▸ RECORDS SUPPLIED
== == ==

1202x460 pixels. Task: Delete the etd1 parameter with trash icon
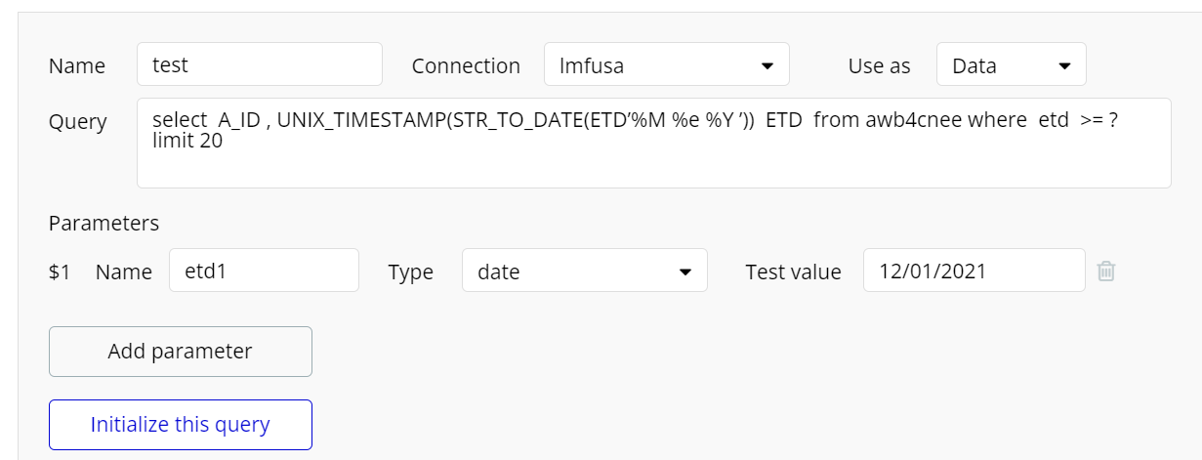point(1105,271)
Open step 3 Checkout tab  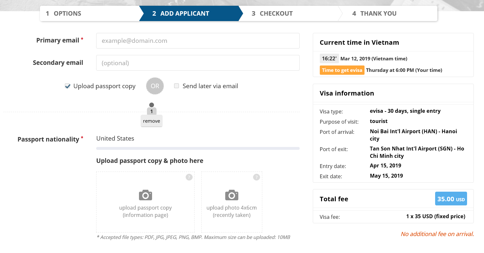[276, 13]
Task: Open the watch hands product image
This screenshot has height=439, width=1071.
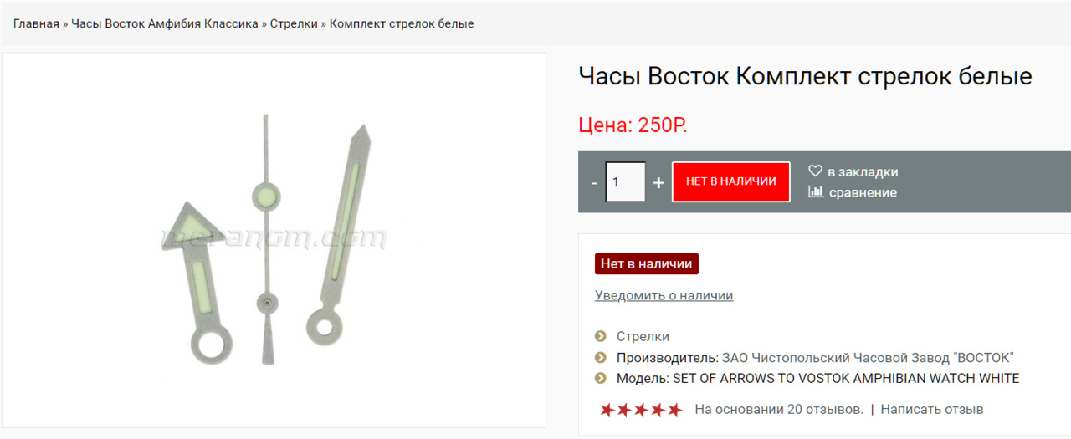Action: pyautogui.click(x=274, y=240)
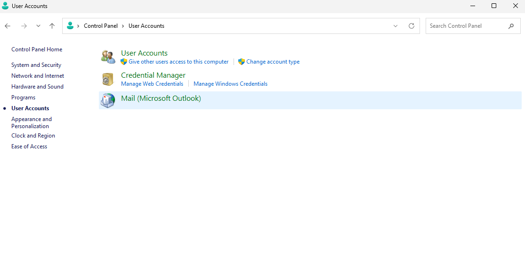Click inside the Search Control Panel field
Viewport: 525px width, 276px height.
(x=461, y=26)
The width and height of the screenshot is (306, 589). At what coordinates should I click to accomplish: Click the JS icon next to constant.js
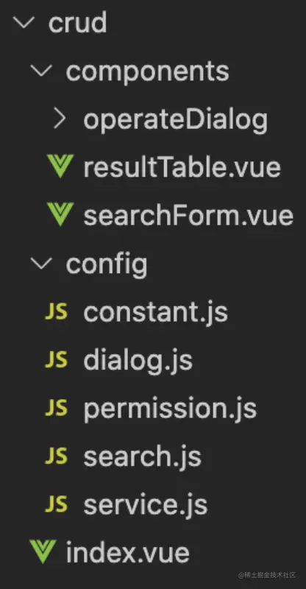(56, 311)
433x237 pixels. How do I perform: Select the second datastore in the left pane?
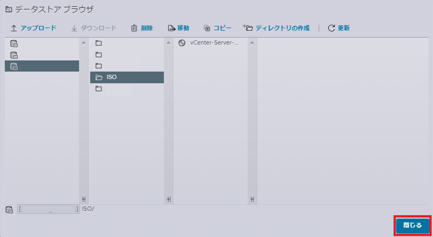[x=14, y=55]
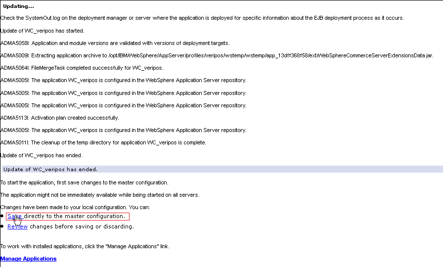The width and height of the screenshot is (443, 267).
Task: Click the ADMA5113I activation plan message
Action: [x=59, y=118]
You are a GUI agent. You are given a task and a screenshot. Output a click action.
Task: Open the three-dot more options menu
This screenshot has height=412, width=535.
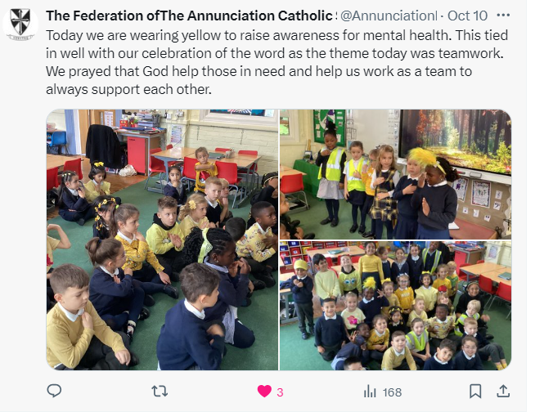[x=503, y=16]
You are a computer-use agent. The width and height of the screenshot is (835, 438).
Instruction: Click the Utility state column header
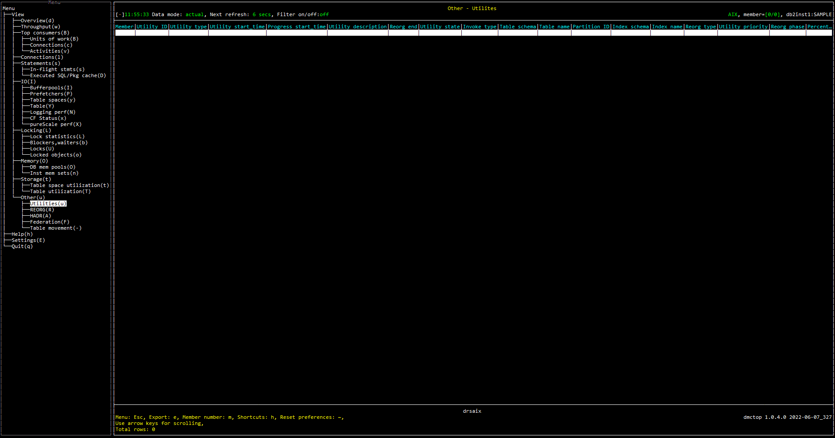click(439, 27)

== == ==

▸ YOUR ASSIGNMENT
Reproduce every line above containing "agent".

▸ OUTPUT BELOW
You are a GUI agent. You are given a task and a screenshot. Output a click action.
You are a computer-use agent. The width and height of the screenshot is (835, 438).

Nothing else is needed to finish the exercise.